Mais les communes ont également beaucoup de chantiers à mettre en œuvre…

A Cayenne, tranquillité, résorption de l’habitat insalubre et réussite éducative

Les 13 quartiers définis par la ville capitale possèdent une population jeune avec un taux de chômage important, et de nombreux logements sans confort ou de squats qui ont un impact sur l’insécurité « croissante » ressentie par les habitants. Le CdV s’attachera donc à « promouvoir le lien social », « prévenir la délinquance des mineurs » en luttant contre le décrochage scolaire et en donnant un meilleur accès aux droits et services publics à tous (éducation et santé notamment).

Cayenne veut « favoriser » le développement des entreprises sur son territoire, en améliorant l’attractivité de ses quartiers prioritaires. Ainsi, le travail se portera surtout sur la lutte contre l’habitat indigne ou informel, la réhabilitation des logements, et un meilleur maillage ainsi qu’une meilleure mixité des quartiers.

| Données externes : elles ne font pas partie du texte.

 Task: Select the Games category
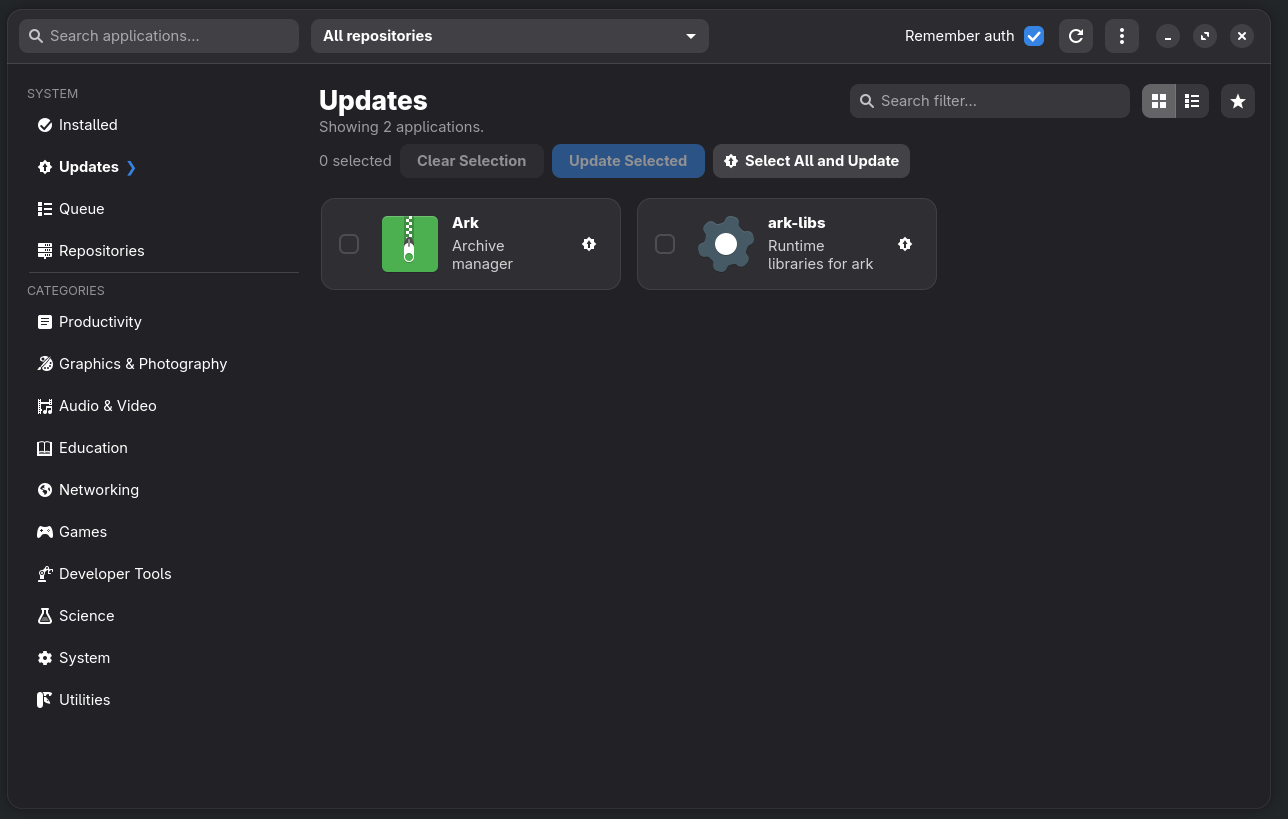tap(82, 531)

Macouria : le bourg et Soula Est

Pour son premier contrat de ville, la commune a défini deux « quartiers » prioritaires : Tonate et Soula Est. 90% de sa population y réside. L’aménagement des villages amérindiens qui « souffrent d’un manque d’équipements manifeste » est au programme, en luttant contre l’oisiveté qui touche particulièrement ces populations.

Soula Est est composée de la ZAC de Soula et de Sablance… Deux secteurs « opposés » dans leurs logiques urbaines : la ZAC est neuve et « programmée », tandis que Sablance – où vivent de nombreux clandestins – fait l’objet d’une RHI « très couteuse ». Macouria, consciente que sa population passera de 10 à 20.000 habitants d’ici 2020, souhaite donc améliorer les infrastructures disponibles, le réseau de transports, et surtout « œuvrer en faveur du développement économique et de l’emploi en veillant à l’équilibre territoire/quartier ».

L’amélioration de la qualité des logements, le renforcement du parcours éducatifs des enfants, et le lien avec les familles est aussi prévu dans le CdV. « Nous voulons lutter contre tous les types d’exclusions » a promis la mairie.

A Rémire-Montjoly : « emploi, éducation, cadre de vie, accès au droit, tranquillité… pour tous ! »

La commune a désigné trois secteurs « sensibles » : Mahury/Dégrad-des-Cannes, chemin Tarzan et Résidence Arc-en-Ciel. Elle compte principalement y améliorer « le principe d’égalité des chances » que ce soit en termes d’insertion professionnelle par l’activité économique, l’éducation, la meilleure prise en compte de la dimension humaine dans les opérations de renouvellement urbain, ou encore la prévention des risques (sanitaires comme sécuritaires)…

Des habitants très impliqués… ?

La nouvelle génération de CdV souhaite associer « directement à la démarche » les habitants des quartiers. Pour ce faire, les communes ont créé des « Conseils Citoyens » qui auront pour mission « d’être des lieux d’échanges entre habitants » où ils pourront « développer leur expertise et leur représentativité » tout en permettant de valoriser les initiatives citoyennes.

Pour le moment, les trois villes ont « surtout travaillé avec les associations » des quartiers, mais veulent à l’avenir, développer les échanges directement avec les habitants « sur toute la durée du contrat ».

« Ces contrats doivent vivre pendant 5 ans » rappelait Eric Lafontaine, le directeur de Cabinet de « l’Agglo ». « Ils pourront être amendés en cours de période » en fonction des apports faits par les habitants, ou des évaluations dont se chargera la CACL. « Ce sont des choses qui paraissent assez techniques » reconnaissait-il, « mais in fine, tout cela agira sur le quotidien des gens ! ».